**Text excerpt**
I think I am, officially, out of distractions.
Which probably explains why the Cold Cases rewrite is officially underway after rebuilding the opening scene yesterday. It only amounts to a thousand words all-up, but my original aim was only three paragraphs and there’s a lot of alternative openings there should I need them in a few scenes time.
I’ve been thinking about openings quite a bit for the last few months. Personally, I blame Samuel Delany’s On Writing, in which there’s a strong argument for openings that follow a location/situation-and-action/affect structure. Fiction isn’t a film, Delany says, and the tendency to open stories with action – say, a character opening a canteen and pouring out the water – lacks impact when it’s unsupported by setting elements that give a context to that action. Setting enhances the data a reader has to work with, making each action more definitive and meaningful, but more and more people start with the action because we’re learning the structure of a story from film and television where the setting details are signified automatically as part of the medium. It’s near impossible *not* to betray setting elements when you point a camera at something, so the focus can go on the action; prose hasn’t got that ability, so the context comes first.
And to be honest, I can’t really argue with that. It’s remarkably solid advice from someone who is far smarter than me when it comes to the field of writing. And that scared the ever-loving crap out of me, because every time I sat down to work on something and I didn’t follow the setting-through-affect structure my subconscious has another tool to batter me with and make me give up. My subconscious is good at picking up on things like that, and if ever that was a writing rule worth learning it’s this: all writing advice becomes counter-productive when it gets in the way of getting stuff done.

**Task instructions**
A. In the text about story openings, list the parts of the opening structure that Delany argues for.
B. Continue the text about story openings from its last sentence.

**Stored data**
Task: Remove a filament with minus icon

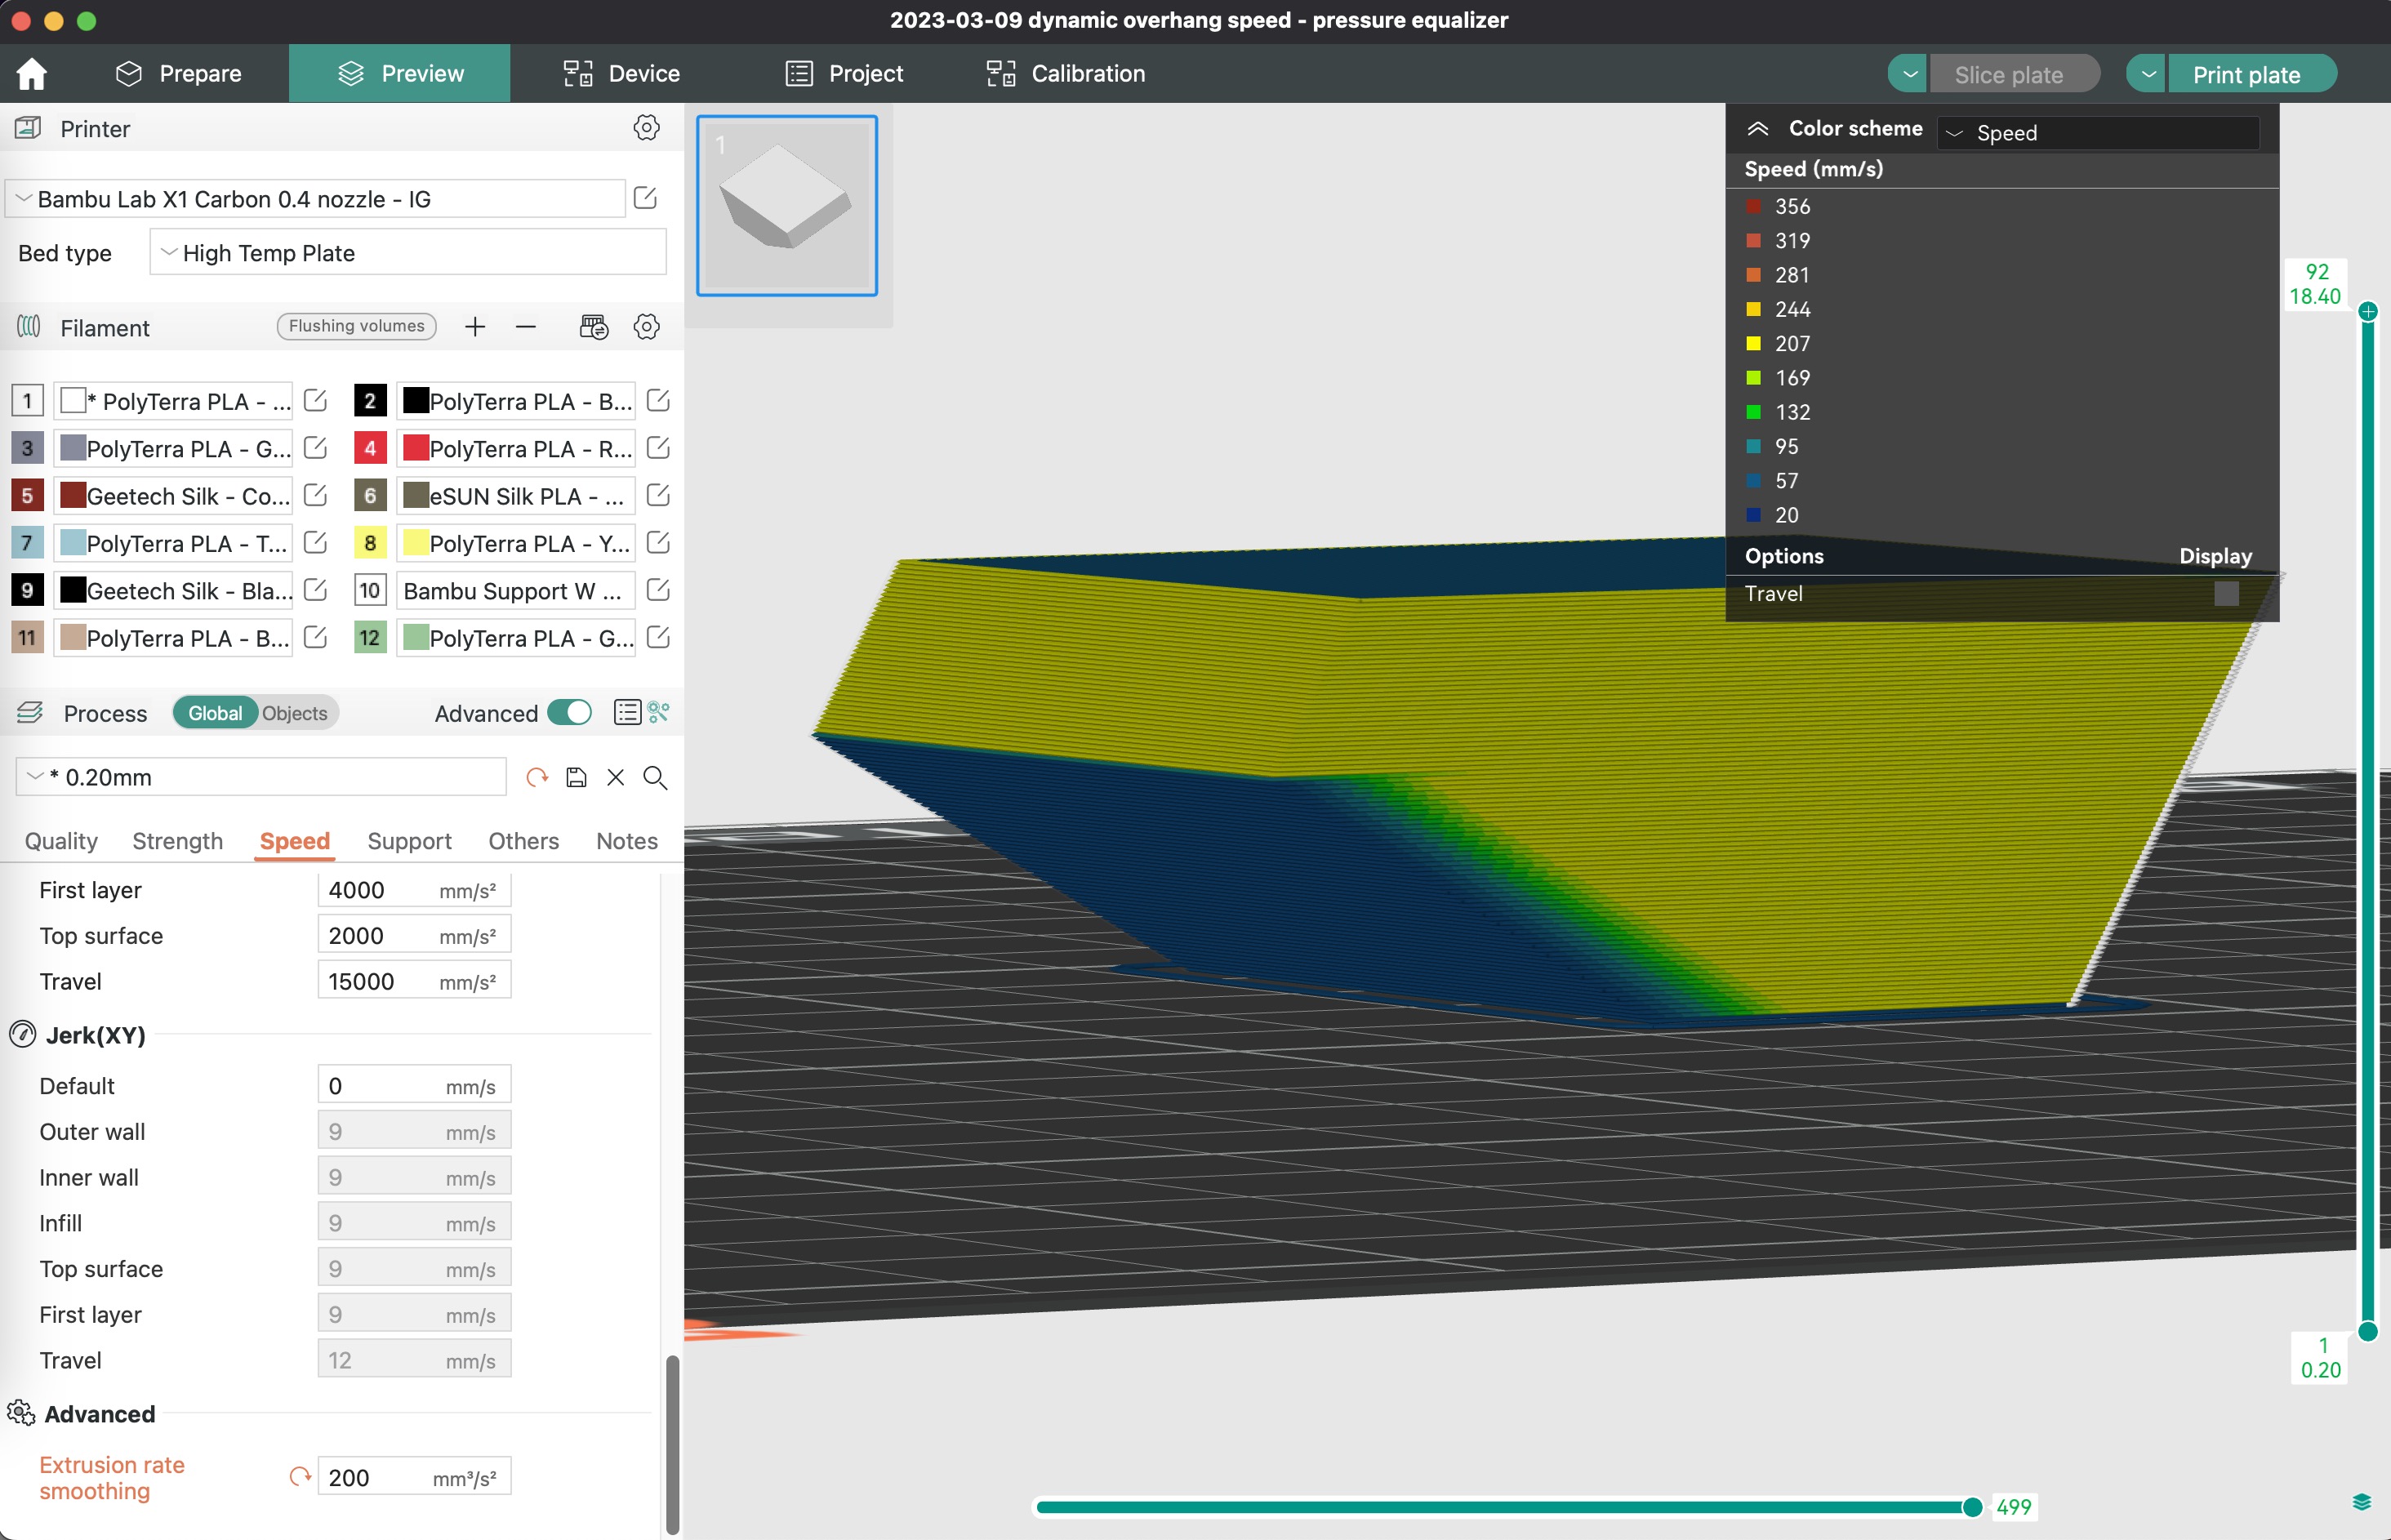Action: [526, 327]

...

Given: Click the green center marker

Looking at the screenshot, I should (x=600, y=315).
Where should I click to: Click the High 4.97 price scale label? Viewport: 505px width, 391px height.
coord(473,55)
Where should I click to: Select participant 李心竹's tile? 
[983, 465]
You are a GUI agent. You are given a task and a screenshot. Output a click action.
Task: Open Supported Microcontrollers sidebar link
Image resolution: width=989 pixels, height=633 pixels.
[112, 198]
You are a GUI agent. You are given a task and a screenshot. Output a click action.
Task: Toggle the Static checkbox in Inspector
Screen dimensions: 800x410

**Responses for each task**
A. location, situation-and-action, affect

B.
Part of the reason this has been bugging me in relation to Cold Cases is the way it reflects Raymond Chandler’s preferred approach to an opening passage. I ransacked the small pile of his work that seems to have taken up occupancy on my bedside table last night and ran through the first paragraph of each, taking them apart in an effort to figure out what it is I liked about them and why they worked. The random sampling I came up with was pretty setting-intensive:
It was one of the mixed blocks over on Central Avenue, the blocks that are not yet all negro. I had just come out of a three-chair barber shop where an agency thought a relief barber named Dimitrios Aledis might be working. It was a small matter. His wife said she was willing to spend a little money to have him come home. (Farewell, My Lovely; Raymond Chandler)
It was about eleven o’clock in the morning, mid October, with the sun not shining and a look of hard wet rain in the clearness of the foothills. I was wearing my powder-blue suit, with dark blue shirt, tie and display handkerchief, black brogues, black wool socks with dark blue clocks on them. I was neat, clean, shaved and sober, and I didn’t care who knew it. I was everything the well-dressed private detective ought to be. I was calling on four million dollars (The Big Sleep; Raymond Chandler)
The housewas on Dresden Avenue in the Oak Knoll section of Pasadena, a big solid cool-looking house with burgundy brick walls, a terra-cotta tile roof, and a white stone trim. The front windows were leading downstairs. Upstairs windows were of the cottage type and had a lot of rococo imitation stonework trimming them. (The High Window; Raymond Chandler)
The Treloar Building was, and is, on Olive Street, near Sixth, on the west side. The sidewalk in front of it had been built of black and white rubber blocks. They were taking them up now to give to the government, and a hatless pale man with a face like a building superintendent was watching the work and looking as if it was breaking his heart. (The Lady in the Lake; Raymond Chandler)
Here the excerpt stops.